- League: North Sea Cup
- Sport: Ice hockey
- Duration: 30 Sept. 2012 - 19 March 2013
- Number of teams: 7

Regular season
- First place: HYS The Hague
- Runners-up: Tilburg Trappers
- Top scorer: Matt Crowell, Herentals

National Championships
- Champions: HYS The Hague
- Runners-up: Tilburg Trappers

Eredivisie seasons
- ← 2011-122013–14 →

= 2012–13 Eredivisie (ice hockey) season =

The 2012–13 Eredivisie season was the 53rd season of the Eredivisie ice hockey league, and the first since the disbanding of the North Sea Cup and the reversion to the league's original name. Six Dutch teams and one Belgian team took part in the season.
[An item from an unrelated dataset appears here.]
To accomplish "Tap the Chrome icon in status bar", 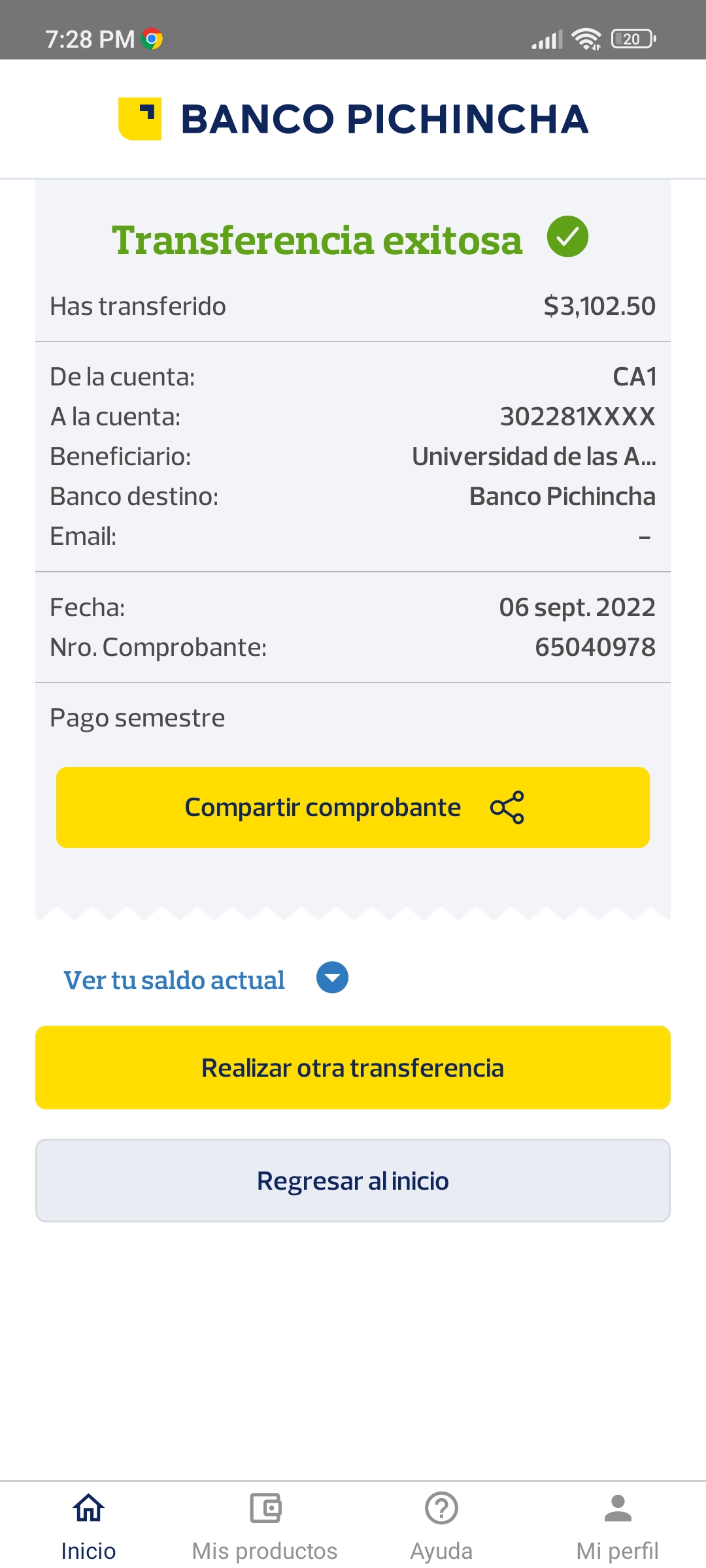I will (152, 39).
When the Leuven Chiefs withdrew from the North Sea Cup at the end of the 2011–2012 season, only one Belgian team, HYC Herentals, remained in the mixed Dutch/Belgian tournament. It was decided to dispense with the North Sea Cup, reinstate the Dutch Eredivisie regular season, and admit HYC Herentals to the Eredivisie. Thus in 2012–2013, Herentals was the sole Belgian team to compete for the Dutch national championship (although Herentals still competed for the Belgian Cup).

Also new for the 2012–2013 season was the change of name of the Amsterdam team from "Amsterdam Capitals" the "Amsterdam G's" after finding a title sponsor.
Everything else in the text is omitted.